First Clinic of Gynecology and Obstetrics, Ataturk Training and Research Hospital, Izmir, Turkey.
Arch Gynecol Obstet. 2009 Dec;280(6):939-44. doi: 10.1007/s00404-009-1038-8. Epub 2009 Mar 21.
The appropriate management of advanced ovarian cancer has been controversial in recent years. Lymphatic node involvement is known one of the most important prognostic factors in epithelial ovarian carcinomas. On the other hand in patients with advanced ovarian cancer involving the upper abdomen (with/without lymph node involvement) the evaluation of pelvic and para-aortic lymph nodes does not contribute to the staging and more importantly it does not improve overall-survival.

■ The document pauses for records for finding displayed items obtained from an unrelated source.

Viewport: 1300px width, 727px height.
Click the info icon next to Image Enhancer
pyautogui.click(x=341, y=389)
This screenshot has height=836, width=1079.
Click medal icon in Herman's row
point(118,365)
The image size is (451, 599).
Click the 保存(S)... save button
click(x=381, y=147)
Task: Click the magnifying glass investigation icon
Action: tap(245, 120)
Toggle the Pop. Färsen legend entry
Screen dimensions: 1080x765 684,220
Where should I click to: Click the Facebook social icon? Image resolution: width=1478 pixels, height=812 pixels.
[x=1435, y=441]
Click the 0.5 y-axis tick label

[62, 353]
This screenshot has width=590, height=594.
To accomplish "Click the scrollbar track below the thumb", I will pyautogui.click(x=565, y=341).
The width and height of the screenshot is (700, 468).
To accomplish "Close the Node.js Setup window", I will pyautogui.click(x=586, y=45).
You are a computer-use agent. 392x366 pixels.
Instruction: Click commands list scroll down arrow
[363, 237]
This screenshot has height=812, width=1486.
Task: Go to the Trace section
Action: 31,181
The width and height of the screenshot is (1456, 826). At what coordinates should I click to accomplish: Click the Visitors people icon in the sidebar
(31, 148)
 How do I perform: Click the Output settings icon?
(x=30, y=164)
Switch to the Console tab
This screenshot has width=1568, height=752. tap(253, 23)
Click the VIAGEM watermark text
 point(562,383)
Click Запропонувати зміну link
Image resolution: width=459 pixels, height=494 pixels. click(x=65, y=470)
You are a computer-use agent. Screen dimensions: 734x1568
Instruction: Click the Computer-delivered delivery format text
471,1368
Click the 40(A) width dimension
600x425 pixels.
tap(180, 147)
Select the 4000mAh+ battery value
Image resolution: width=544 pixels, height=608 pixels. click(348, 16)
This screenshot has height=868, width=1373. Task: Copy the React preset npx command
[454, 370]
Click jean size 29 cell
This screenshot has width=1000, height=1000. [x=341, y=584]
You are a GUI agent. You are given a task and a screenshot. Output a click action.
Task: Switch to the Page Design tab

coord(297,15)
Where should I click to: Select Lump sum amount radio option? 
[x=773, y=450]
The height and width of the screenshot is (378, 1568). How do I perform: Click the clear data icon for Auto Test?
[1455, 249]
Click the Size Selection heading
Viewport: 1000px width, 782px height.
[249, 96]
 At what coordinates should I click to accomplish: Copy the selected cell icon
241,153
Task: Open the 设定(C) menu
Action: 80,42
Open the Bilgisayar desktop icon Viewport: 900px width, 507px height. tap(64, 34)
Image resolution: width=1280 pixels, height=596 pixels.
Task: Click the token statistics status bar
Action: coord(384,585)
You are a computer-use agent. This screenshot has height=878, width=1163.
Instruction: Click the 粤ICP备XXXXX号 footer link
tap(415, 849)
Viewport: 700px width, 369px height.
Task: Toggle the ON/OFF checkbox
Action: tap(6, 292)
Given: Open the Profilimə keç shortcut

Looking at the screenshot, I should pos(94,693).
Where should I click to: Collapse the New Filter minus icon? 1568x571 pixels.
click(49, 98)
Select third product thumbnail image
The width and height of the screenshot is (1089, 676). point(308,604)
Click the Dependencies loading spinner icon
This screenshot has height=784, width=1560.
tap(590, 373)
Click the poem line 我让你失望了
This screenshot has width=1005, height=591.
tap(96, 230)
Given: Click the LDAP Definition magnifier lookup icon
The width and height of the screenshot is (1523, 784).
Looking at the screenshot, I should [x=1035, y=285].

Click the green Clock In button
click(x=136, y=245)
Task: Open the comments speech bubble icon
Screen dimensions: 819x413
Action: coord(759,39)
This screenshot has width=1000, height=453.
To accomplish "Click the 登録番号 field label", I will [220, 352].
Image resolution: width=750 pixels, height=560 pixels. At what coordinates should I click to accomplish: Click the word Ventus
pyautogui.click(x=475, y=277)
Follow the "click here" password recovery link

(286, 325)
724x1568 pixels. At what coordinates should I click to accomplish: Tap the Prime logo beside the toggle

One hundred three patients underwent systematic pelvic and para-aortic lymphadenectomy in our clinic. Fifty-three patients with FIGO stage IIIC and IV epithelial ovarian tumor were included in the study. The numbers of positive lymph nodes in each patient were compared with the preoperative CA125 values, positivity/negativity of peritoneal washings and tumor types. Also we compared the patients with positive lymph nodes with patients with negative lymph nodes and investigate differences in CA125 levels, histological types, and cytology.
No significant difference was observed between the patients' preoperative CA125 values and the number of positive lymph nodes. A significant relation was not determined between the positivity or negativity of peritoneal washings and the number of positive lymph nodes. As a number of positive lymph nodes were compared with the tumor types a significant difference was not observed. On the other hand, statistically, a significant relationship was found between patients with positive lymph nodes and patients with negative lymph nodes in terms of preoperative CA125 values, the positivity or negativity of peritoneal washings and histological types of tumors.
We could not determine any effects of preoperative CA125 values, histological type of tumor and peritoneal cytology on the number of positive lymph nodes. Pelvic and para-aortic lymphadenectomy must be performed for us until the factors that affect nodal involvement will be described further in larger and more comprehensive studies.
近年来,晚期卵巢癌的合理治疗一直存在争议。淋巴节受累是上皮性卵巢癌最重要的预后因素之一。另一方面,在涉及上腹部(伴/不伴淋巴结受累)的晚期卵巢癌患者中,盆腔和腹主动脉旁淋巴结的评估对分期没有帮助,更重要的是,它不能提高总生存率。
我们诊所的 103 名患者接受了系统的盆腔和腹主动脉旁淋巴结切除术。53 名 FIGO 分期为 III 期和 IV 期的上皮性卵巢肿瘤患者纳入本研究。比较了每位患者的阳性淋巴结数与术前 CA125 值、腹腔冲洗液的阳性/阴性结果和肿瘤类型。我们还比较了阳性淋巴结患者与阴性淋巴结患者,研究 CA125 水平、组织学类型和细胞学的差异。
患者术前 CA125 值与阳性淋巴结数之间无显著差异。腹腔冲洗液的阳性或阴性与阳性淋巴结数之间也未确定显著关系。将阳性淋巴结数与肿瘤类型进行比较,未观察到显著差异。另一方面,统计学上,阳性淋巴结患者与阴性淋巴结患者在术前 CA125 值、腹腔冲洗液的阳性或阴性以及肿瘤的组织学类型方面存在显著差异。
我们无法确定术前 CA125 值、肿瘤的组织学类型和腹腔细胞学对阳性淋巴结数的影响。在更大和更全面的研究进一步描述影响淋巴结受累的因素之前,我们必须进行盆腔和腹主动脉旁淋巴结切除术。